No dia 7 de abril, com a decisão de Lula de se entregar à Polícia Federal, um evento foi armado na frente do Bahamas, com direito a um show grotesco. Nasceu a imagem que sintetiza todo esse processo que testemunhamos: Oscar Maroni e uma mulher nua realizam o show, ele com gestos violentos e agressivos direcionados ao corpo feminino desumanizado, ao fundo a foto do juiz federal Sergio Moro e da ministra do STF Carmem Lúcia, segundo Maroni seus “exemplos de vida e dignidade”.

Rapidamente a imagem do fotógrafo Túlio Vidal, que cobria o evento, se alastrou, e questionou-se a figura de Maroni, conhecidíssima em São Paulo por responder (em liberdade) a diversos processos que vão desde sonegação de imposto até formação de quadrilha e tráfico de mulheres, sendo condenado em 2011 a 11 anos de prisão pelos crimes de favorecimento à prostituição e manutenção de local destinado a encontros libidinosos. 

Ou seja, comemorou-se a prisão de um ex-presidente na frente de um estabelecimento pretensamente regular em uma festa oferecida por um homem que responde a diversos processos e que vive de explorar mulheres, o que possibilitou que ele oferecesse milhares de reais em cerveja.

Movimentos que no ano passado atacaram exposições de arte com argumentos moralistas hoje se prestam a divulgar e vangloriar esse tipo de situação. 

A imagem que fica

O Facebook está derrubando posts que denunciam a hipocrisia das pessoas que foram "comemorar" a prisão do Lula.
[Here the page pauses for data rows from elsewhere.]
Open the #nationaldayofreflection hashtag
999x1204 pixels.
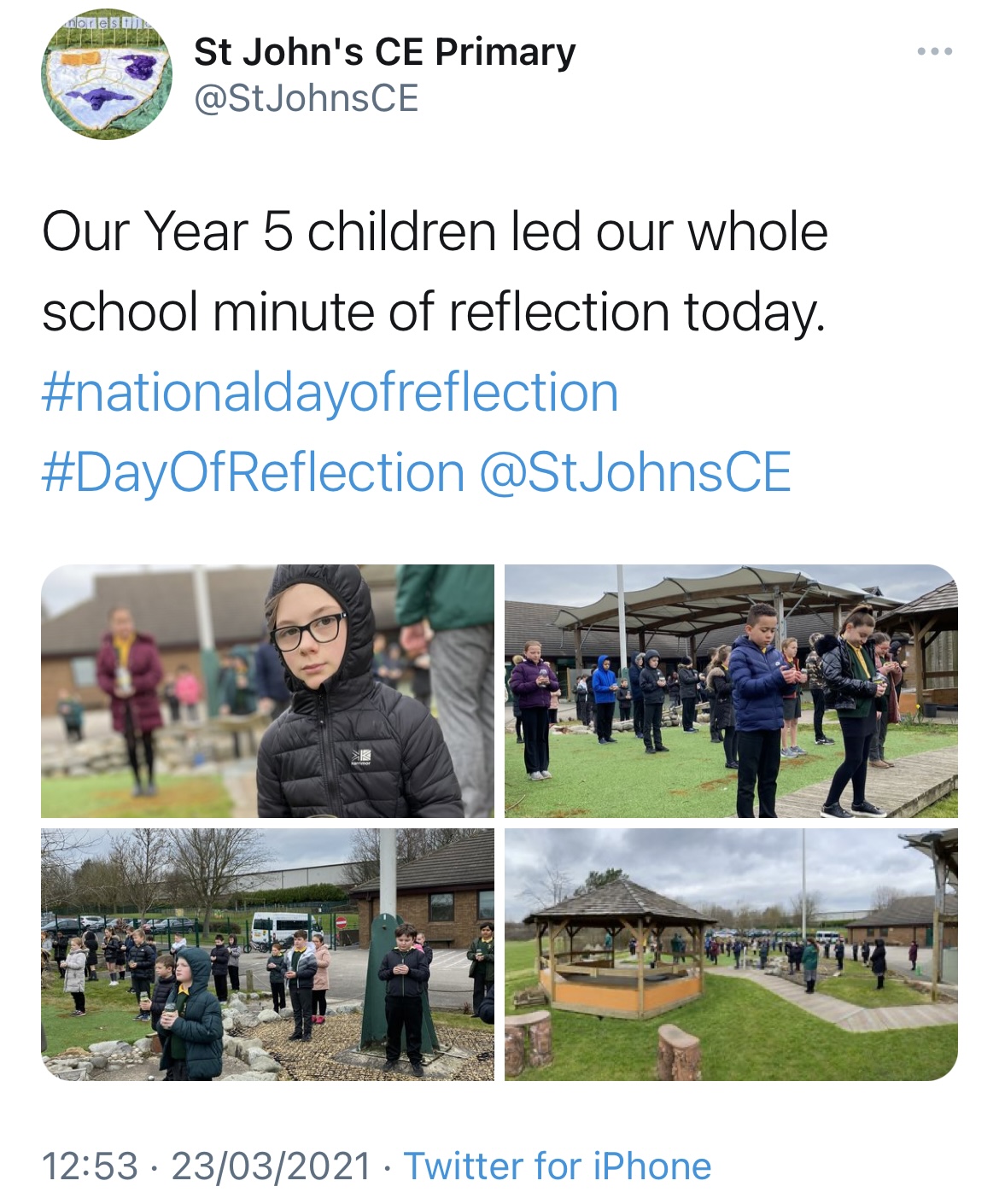330,392
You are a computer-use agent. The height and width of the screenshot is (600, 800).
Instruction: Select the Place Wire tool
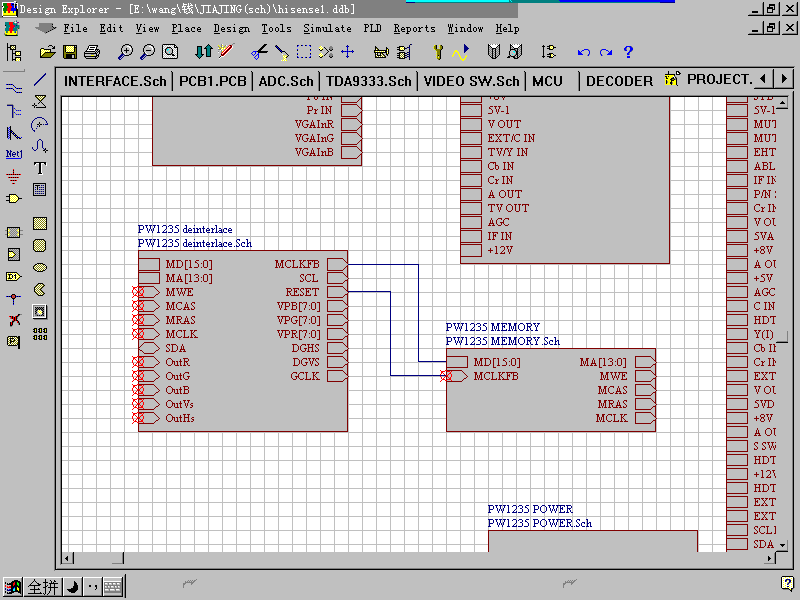(14, 88)
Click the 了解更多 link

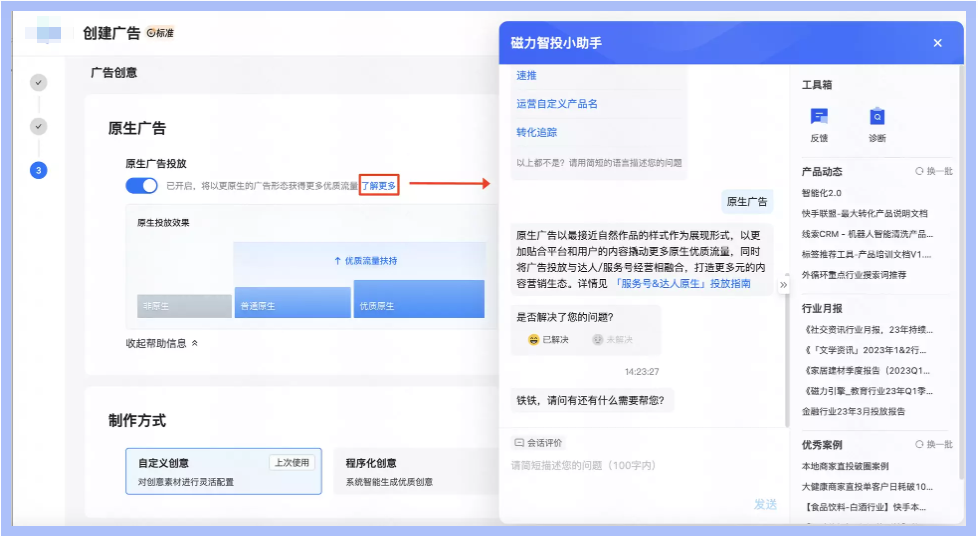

Na imagem registrada do "show" armado por Maroni para "pessoas de bem" que lutam contra a corrupção (ironia), foi usada uma mulher nua. A foto que circula demonstra a violência com a qual a cafetinagem age sobre o corpo feminino, e o espaço que a mulher pode ocupar frente ao homem, o de submissão. Os vídeos do momento não são menos grotescos

Que fique claro o que sempre esteve em jogo para esse grupo de pessoas: o bandido é o Lula, o empresário explorador de mulheres que responde a diversos processos é digno desse tipo de valorização e prestígio. O show é às custas da humilhação de mulheres, claro.
A imagem sintetiza que o discurso que permeia e justifica o ódio à Lula, “contra a corrupção”, na verdade mascara a essência do ódio pelo avanço das pautas igualitárias e progressistas, contra a conquista de direitos das minorias. A mobilização foi para que Maronis pudessem continuar fazendo um show desse tipo sem problemas. O operário foi preso, a primeira presidenta deposta, e os Maronis voltaram ao poder. Tudo está de novo no lugar. 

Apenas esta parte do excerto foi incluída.